PLANKTOVIE is part of a European COPERMIX consortium aimed at better understanding these mixing phenomena
With its expertise in developing bioreactors that meet stringent mixing quality requirements, PLANKTOVIE is part of a European COPERMIX consortium aimed at better understanding these mixing phenomena.
The EU-funded CoperMix project will train a new generation of scientists and engineers to be equipped with new visions and tool sets for mixing to meet the growing need to understand and predict mixing processes in environmental and industrial applications. Mixing is the science describing the evolution of the concentration of a substance (tracers, chemicals, heat, bacteria …) in a continuous substrate that eventually deforms. It is also a necessary process or phenomenon that occurs at all scales, from the molecular to the planetary, in all non-equilibrium human and natural activities. Most approaches to mixing used in science and engineering are based on mean-field approaches or phenomenological mixing models, which focus on dynamics through effective coefficients such as microscale mixing, diffusivities, or purely descriptive characterization of mixing through entropy measurements for example. A predictive approach that takes into account the multiple facets of mixing dynamics in a wide variety of applications and domains is emerging however: It consists in visualizing a mixture as a set of elongated strips and sheets, understanding how they are stretched and dispersed by the flow, a step we call Agitation. This first step provides the necessary tools to couple the molecular diffusion, leading to the complete statistical description of the mixing process, that is, the complete distribution of concentrations. In this sense and in contrast to traditional approaches, this disruptive vision has given rise to new numerical and experimental methods and offers a transformative vision for Mixing to consider its impact in a diversity of domains and learn from the medium itself.
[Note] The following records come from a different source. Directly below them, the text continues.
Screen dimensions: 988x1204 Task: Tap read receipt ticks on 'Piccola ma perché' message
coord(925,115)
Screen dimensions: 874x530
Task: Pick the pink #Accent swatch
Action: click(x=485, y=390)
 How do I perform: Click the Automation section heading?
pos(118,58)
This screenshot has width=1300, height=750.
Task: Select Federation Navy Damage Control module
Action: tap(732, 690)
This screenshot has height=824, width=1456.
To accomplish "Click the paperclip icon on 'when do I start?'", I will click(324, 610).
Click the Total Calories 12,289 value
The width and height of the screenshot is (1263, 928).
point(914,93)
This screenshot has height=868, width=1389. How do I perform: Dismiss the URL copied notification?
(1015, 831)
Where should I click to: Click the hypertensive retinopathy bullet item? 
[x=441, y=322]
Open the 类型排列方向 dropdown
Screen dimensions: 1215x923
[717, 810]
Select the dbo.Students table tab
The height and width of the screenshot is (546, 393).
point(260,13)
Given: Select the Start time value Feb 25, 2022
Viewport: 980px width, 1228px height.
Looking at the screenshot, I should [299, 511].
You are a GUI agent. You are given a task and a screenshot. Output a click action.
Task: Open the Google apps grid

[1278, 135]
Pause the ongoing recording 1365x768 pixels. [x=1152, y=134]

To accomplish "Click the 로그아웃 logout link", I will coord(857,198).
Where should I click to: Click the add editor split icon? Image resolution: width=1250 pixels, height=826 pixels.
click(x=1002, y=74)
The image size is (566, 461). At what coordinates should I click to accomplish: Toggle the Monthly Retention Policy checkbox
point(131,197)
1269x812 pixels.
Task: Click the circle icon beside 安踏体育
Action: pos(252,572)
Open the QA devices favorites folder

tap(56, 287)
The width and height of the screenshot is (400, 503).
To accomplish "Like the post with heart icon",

A new generation of scientists and engineers is needed to be aware of these fundamental issues and equipped with new visions and tool sets for mixing to address the growing need for understanding and predicting mixing processes in environmental and industrial applications. The CoperMix training network proposes to meet this challenge by setting up an innovative and entrepreneurial training program that drastically renews the methods and approaches of the subject and integrates this new strategic vision of Mixing into leading academic curricula.